A Ranking-Based Meta-Analysis Reveals Let-7 Family as a Meta-Signature for Grade Classification in Breast Cancer


Creative Commons License

Oztemur Y., Bekmez T., Aydos A., YULUĞ I., Bozkurt B., GÜR DEDEOĞLU B.

PLOS ONE, vol.10, no.5, 2015 (Journal Indexed in SCI) identifier identifier identifier

  • Publication Type: Article / Article
  • Volume: 10 Issue: 5
  • Publication Date: 2015
  • Doi Number: 10.1371/journal.pone.0126837
  • Title of Journal : PLOS ONE

Abstract

Breast cancer is one of the most important causes of cancer-related deaths worldwide in women. In addition to gene expression studies, the progressing work in the miRNA area including miRNA microarray studies, brings new aspects to the research on the cancer development and progression. Microarray technology has been widely used to find new biomarkers in research and many transcriptomic microarray studies are available in public databases. In this study, the breast cancer miRNA and mRNA microarray studies were collected according to the availability of their data and clinical information, and combined by a newly developed ranking-based meta-analysis approach to find out candidate miRNA biomarkers (meta-miRNAs) that classify breast cancers according to their grades and explain the relation between miRNAs and mRNAs. This approach provided meta-miRNAs specific to breast cancer grades, pointing out let-7 family members as grade classifiers.
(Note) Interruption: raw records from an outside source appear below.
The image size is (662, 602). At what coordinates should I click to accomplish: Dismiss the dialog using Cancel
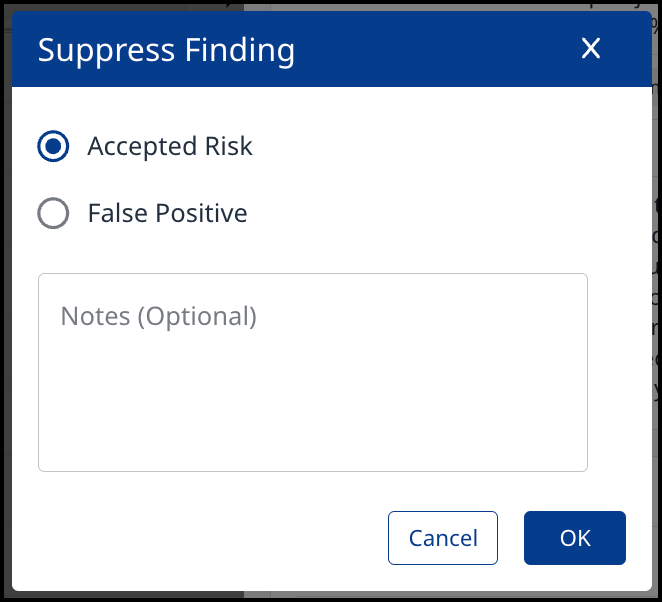(x=443, y=538)
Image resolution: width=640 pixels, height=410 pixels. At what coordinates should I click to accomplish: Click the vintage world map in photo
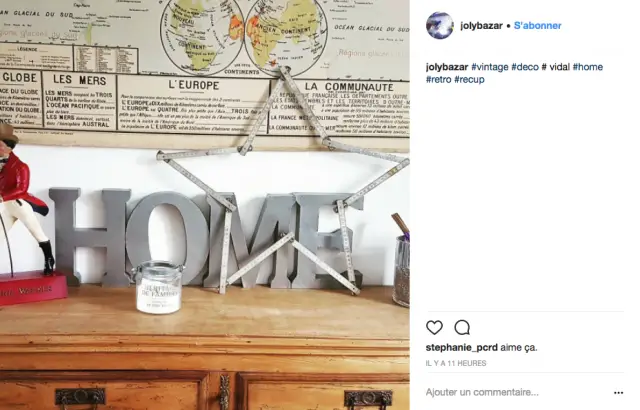(204, 67)
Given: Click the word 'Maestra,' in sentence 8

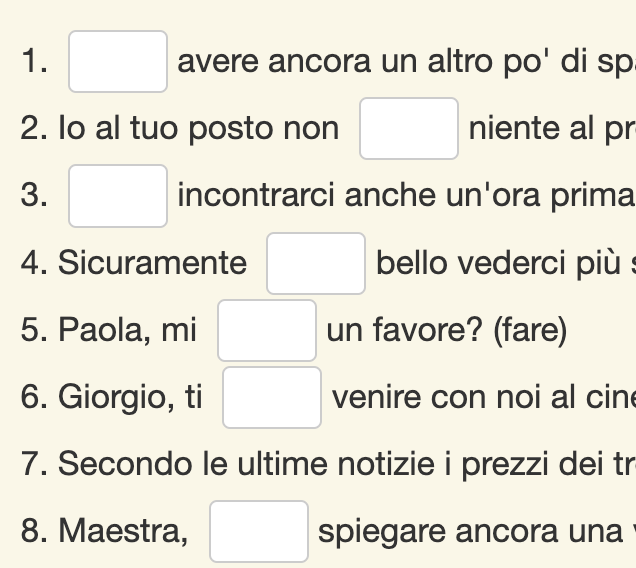Looking at the screenshot, I should (123, 532).
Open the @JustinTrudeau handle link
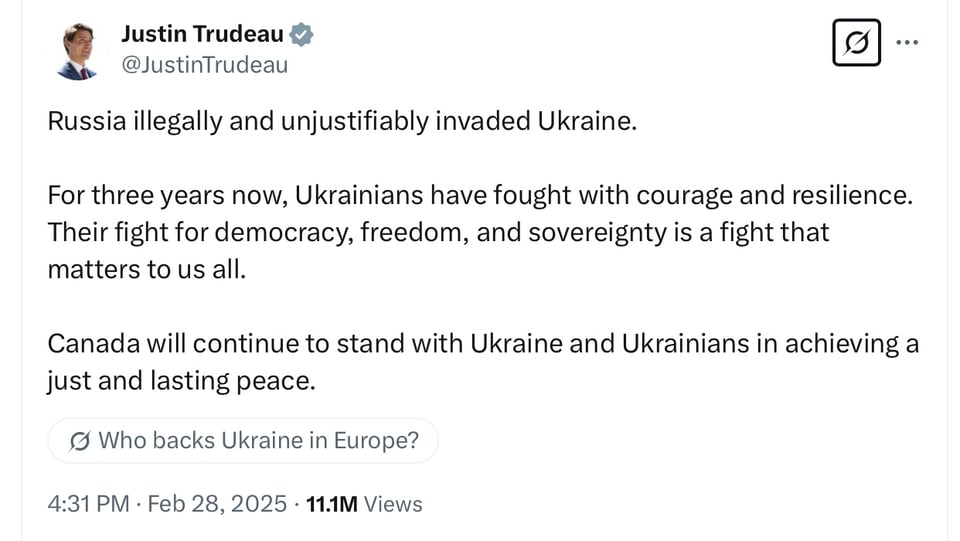Image resolution: width=960 pixels, height=541 pixels. [204, 65]
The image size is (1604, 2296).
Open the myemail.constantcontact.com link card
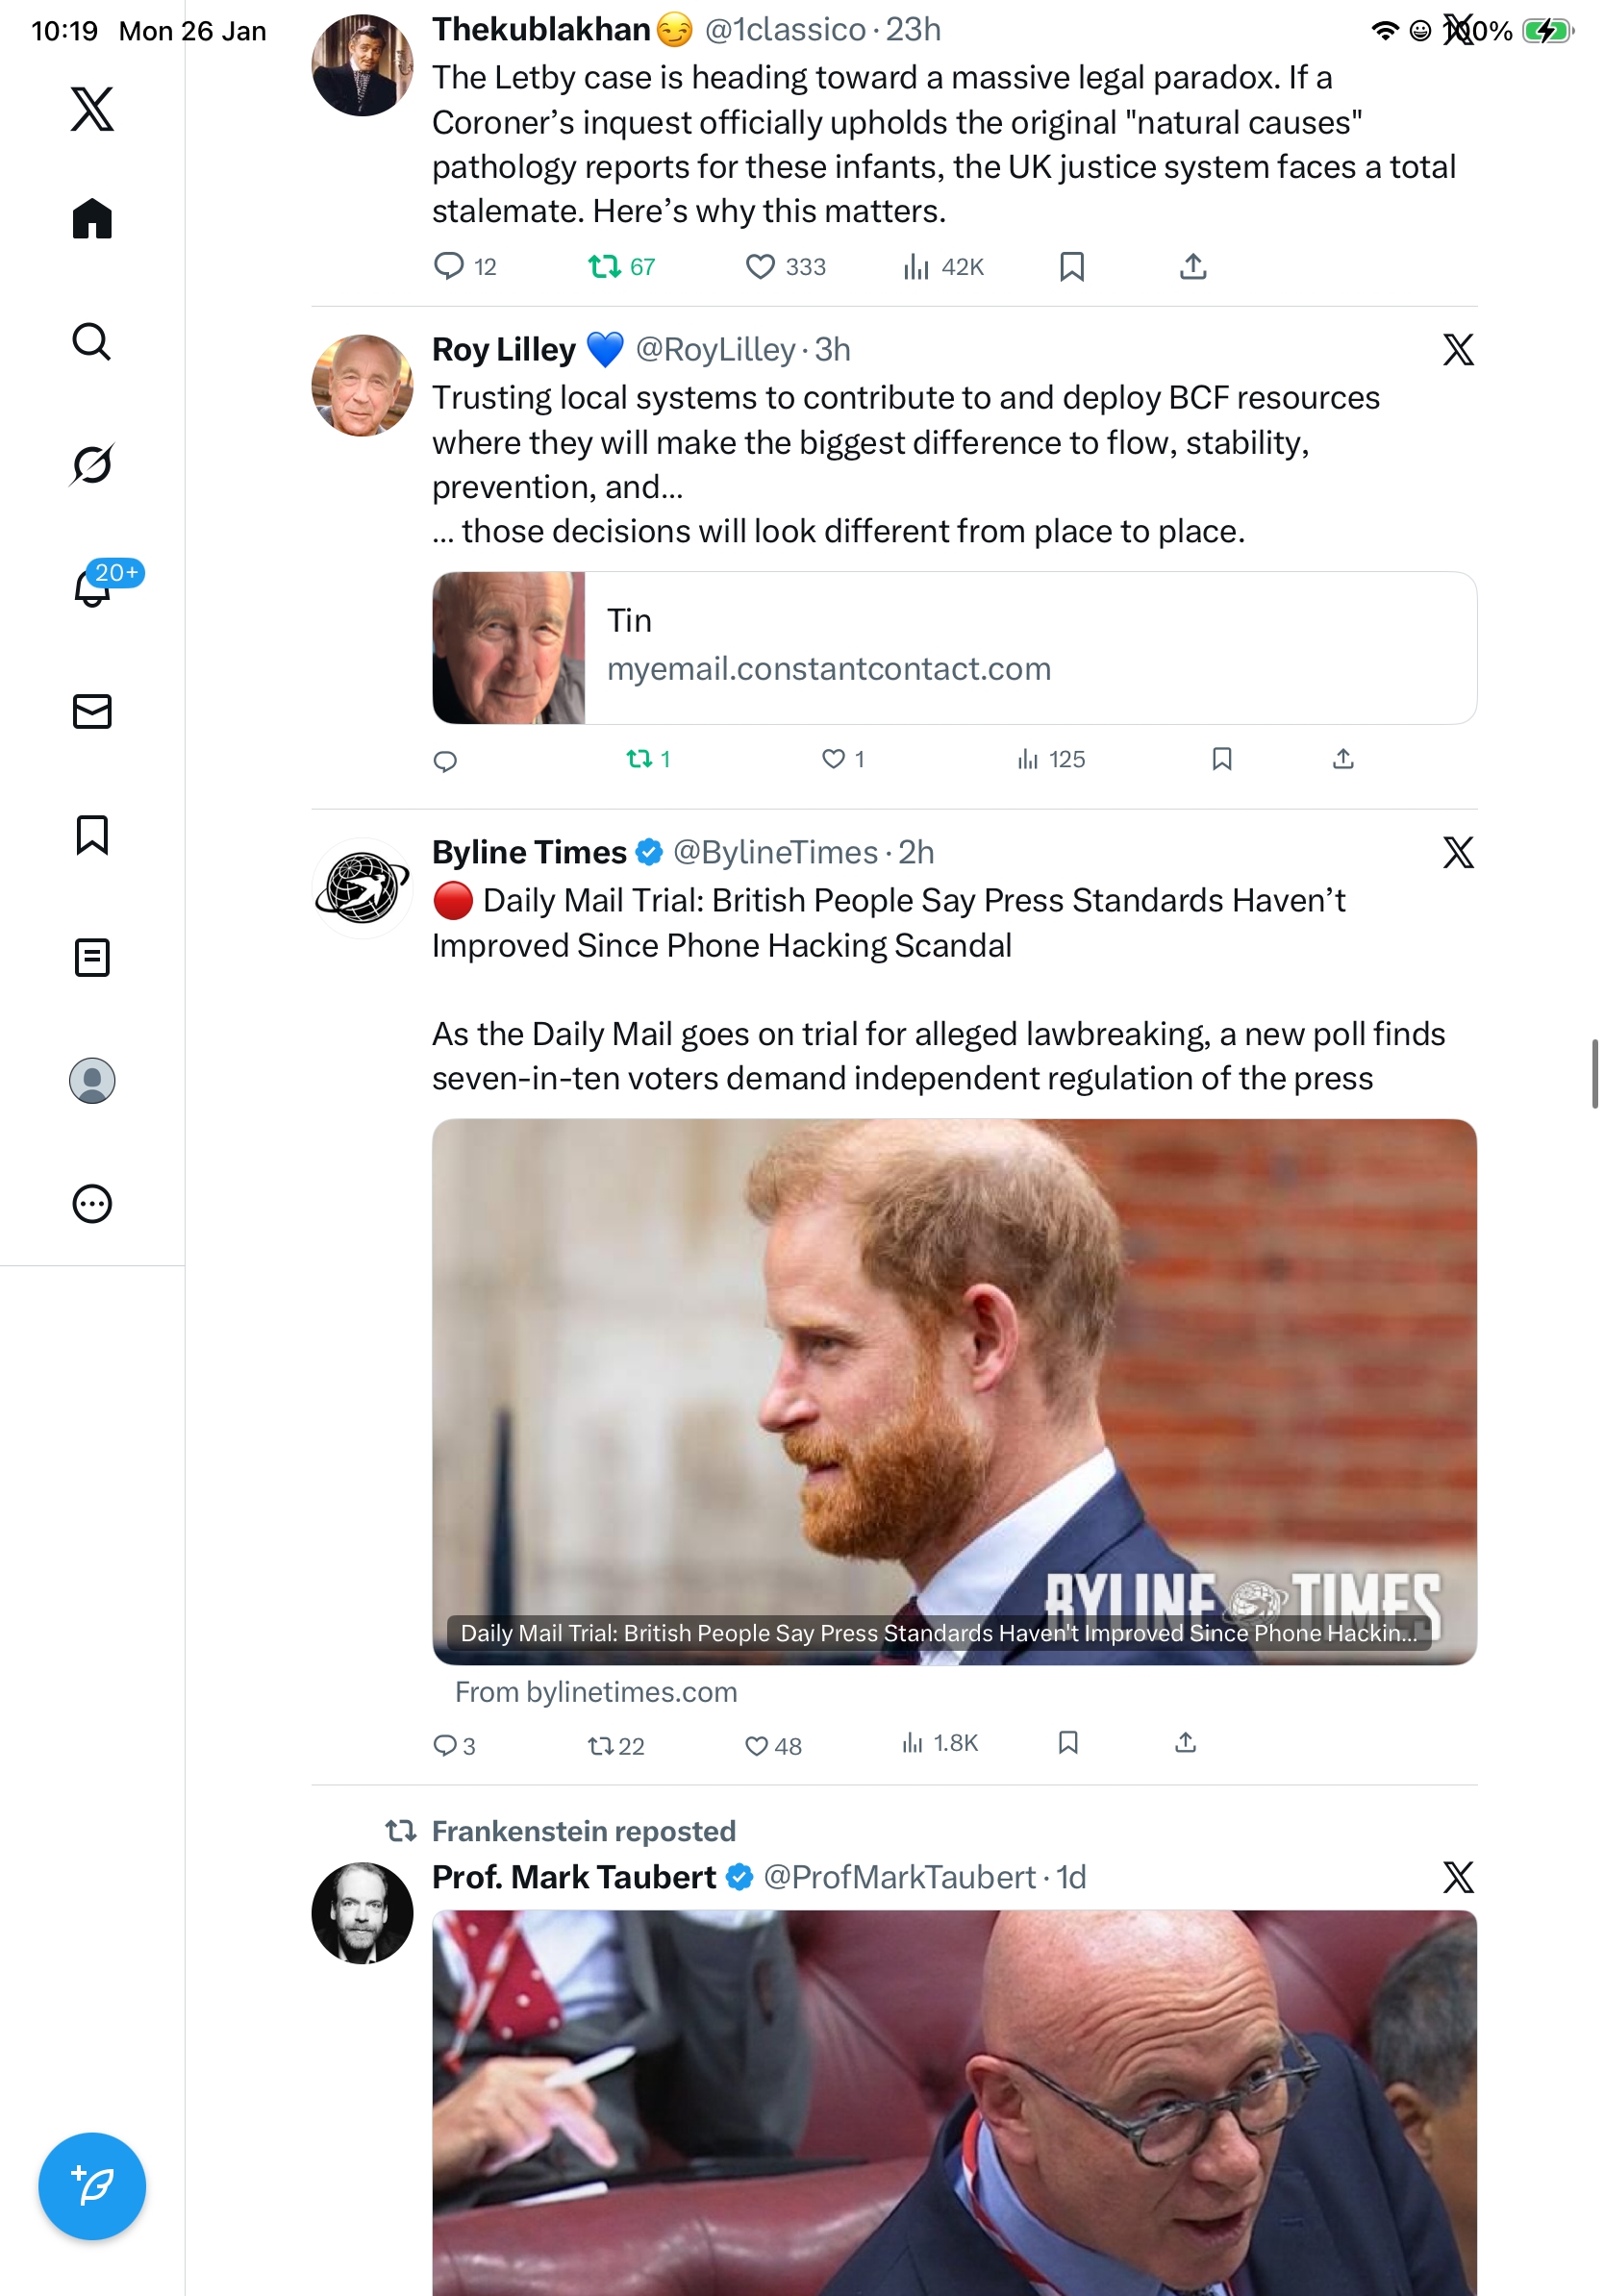954,647
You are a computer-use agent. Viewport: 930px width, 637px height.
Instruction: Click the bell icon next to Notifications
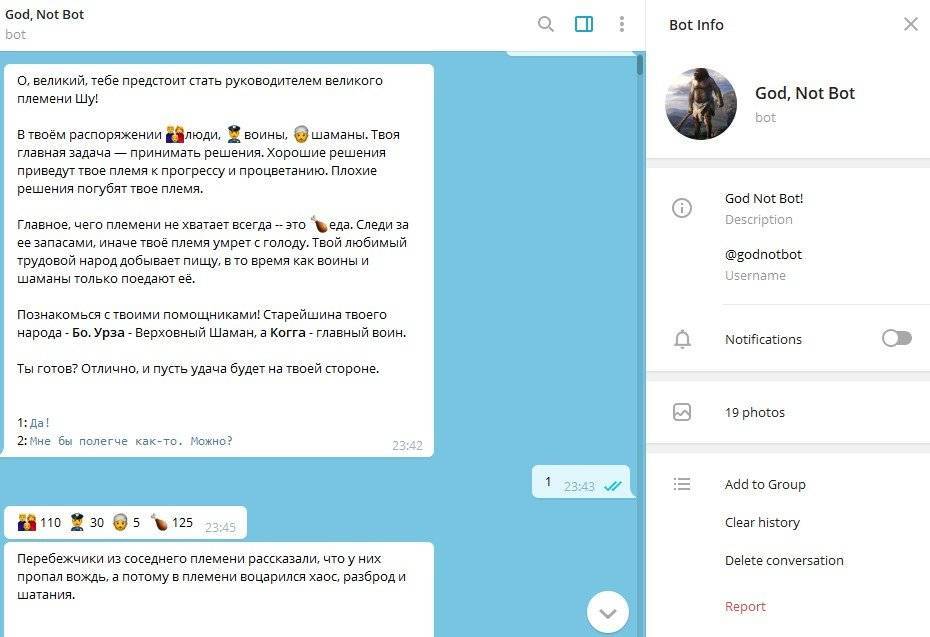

The qRT-PCR studies performed with independent breast tumors confirmed the potential biomarker role of let-7 family members (meta-miRNAs). The concordance between the meta-mRNAs and miRNA target genes specific to tumor grade (common genes) supported the idea of mRNAs as miRNA targets. The pathway analysis results showed that most of the let-7 family miRNA targets, and also common genes, were significantly taking part in cancer-related pathways. The qRT-PCR studies, together with bioinformatic analyses, confirmed the results of meta-analysis approach, which is dynamic and allows combining datasets from different platforms.